▶ Problem to work on
Where the records below show a line containing "Screen dimensions: 1400x840", start copying; end with the line containing "Click the Fournisseurs truck icon", and copy it too.

▶ Supplied records
********************

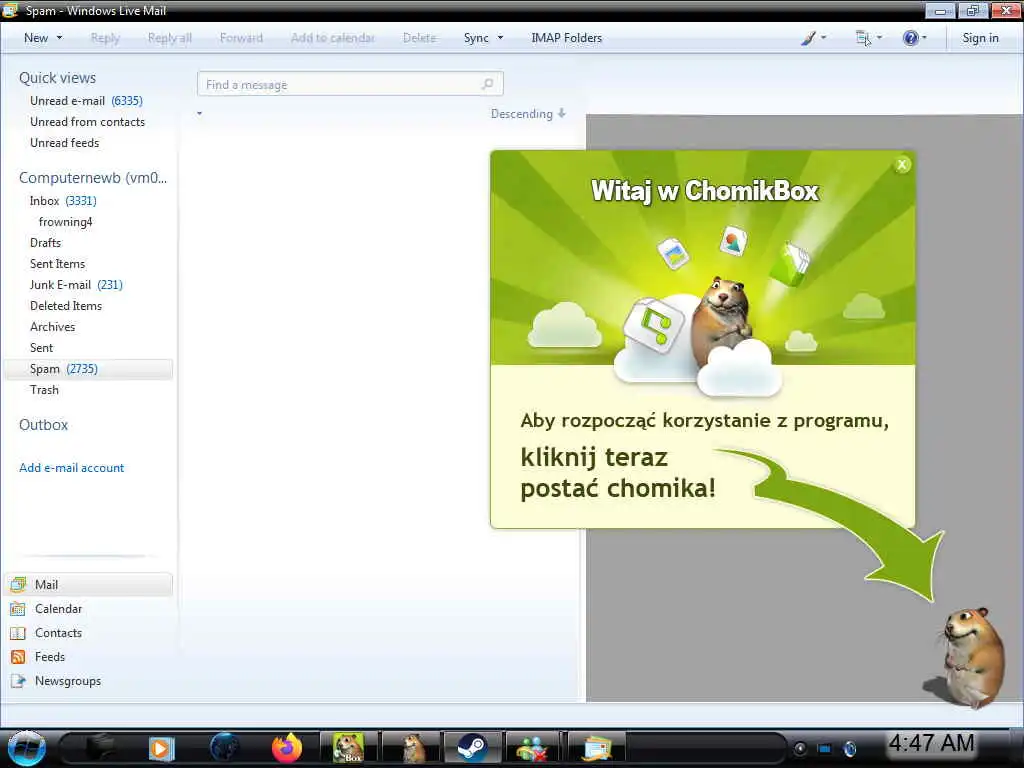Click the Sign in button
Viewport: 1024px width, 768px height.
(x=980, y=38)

********************

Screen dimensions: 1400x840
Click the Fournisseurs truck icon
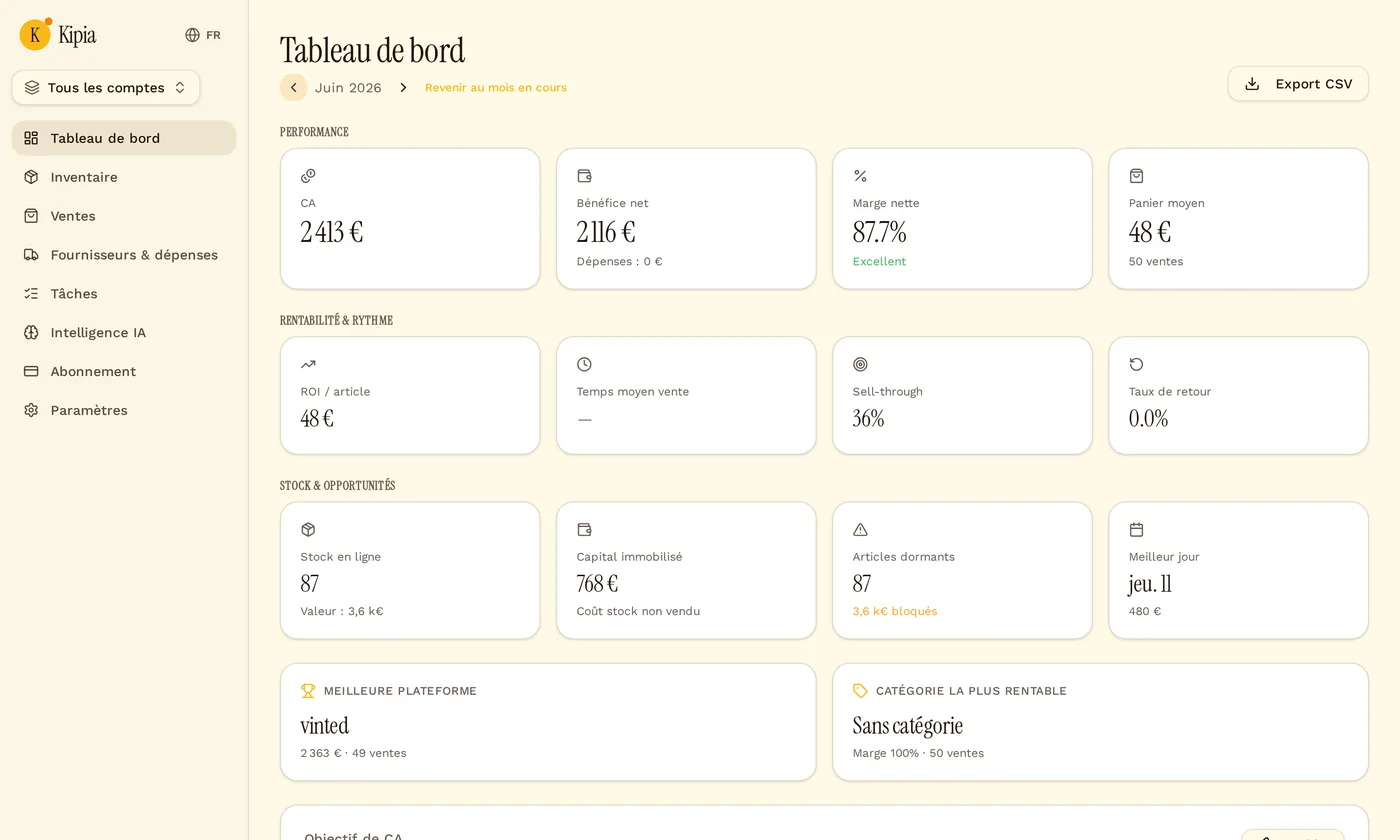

********************

▶ Your solution
Screen dimensions: 1400x840
Click the Fournisseurs truck icon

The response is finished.